Batteries - increasingly we cannot live without them. We use batteries in more devices than ever before, especially as the trend to make a mobile version of everything continues its relentless advance. However, the investigation and events surrounding the battery fires for the Chevy Volt is yet another reminder that every engineering decision involves tradeoffs. In this case, damaged batteries, especially large ones, can cause fires. However, this is not the first time we have seen damaged battery related issues – remember the exploding cell phone batteries from a few years ago? Well that problem has not been completely licked as there are still reports of exploding cell phones even today (in Brazil).

These incidents remind me of when I worked on a battery charger and controller system for an aircraft. We put a large amount of effort into ensuring that the fifty plus pound battery could not and would not explode no matter what type of failures it might endure. We had to develop a range of algorithms to constantly monitor each cell of the battery and appropriately respond if anything improper started to occur with any of them. One additional constraint on our responses though was that the battery had to deliver power when it was demanded by the system despite parts of the battery being damaged or failing.

Even though keeping the battery operating as well as it can under all conditions represents an extreme operating condition, I do not believe it is all that extreme a condition when you realize that automobiles and possibly even cell phones sometimes demand similar levels of operation. I recall discussing the exploding batteries a number of years ago, and one comment was that the exploding batteries was a system level design concern rather than just a battery manufacturing issue – in most of the exploding phones cases at that time, the explosions were the consequence of improperly charging the battery at an earlier time. Adding intelligence to the battery to reject a charging load that was out of some specification was a system-level method of minimizing the opportunity to damage the batteries via improper charging.

Given the wide range of applications that batteries are finding use in, what design guidelines do you think embedded systems should follow to provide the safest operation of batteries despite the innumerable ways that they can be damaged or fail? Is disabling the system appropriate?

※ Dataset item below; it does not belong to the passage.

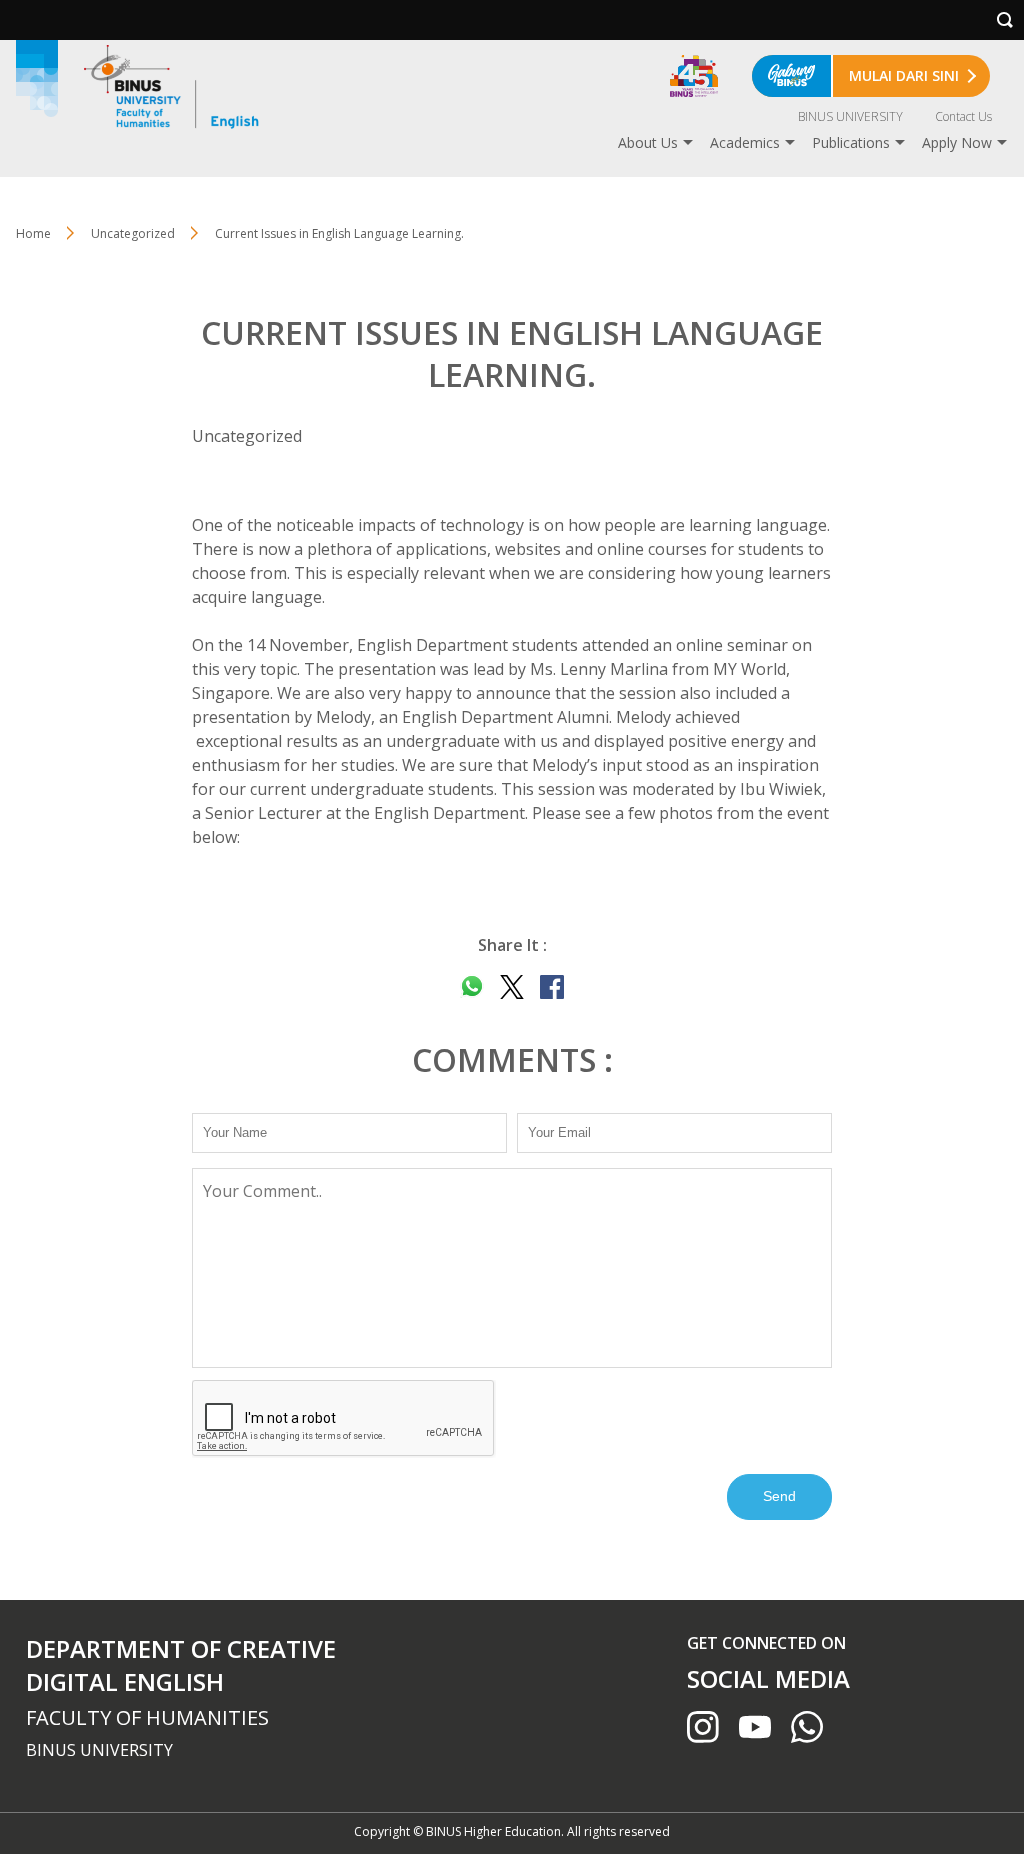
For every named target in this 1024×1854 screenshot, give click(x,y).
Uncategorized (133, 233)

Food for thought on disabling the system is how CFL (compact fluorescent lights) handle end-of-life conditions for the bulbs when too much of the mercury has migrated to the other end of the lighting tube – they purposefully burn out a fuse so that the controller board is unusable. While this simple approach avoids operating a CFL beyond its safe range, it has caused much concern among the user population as more and more people are scared by the burning components in their lamp.

How should embedded systems handle battery failures? Is there a one size fits all approach or even a tiered approach to handling different types of failures so that users can confidently use their devices without fear of explosions and fire while knowing when there is a problem with the battery system and getting it fixed before it becomes a major problem?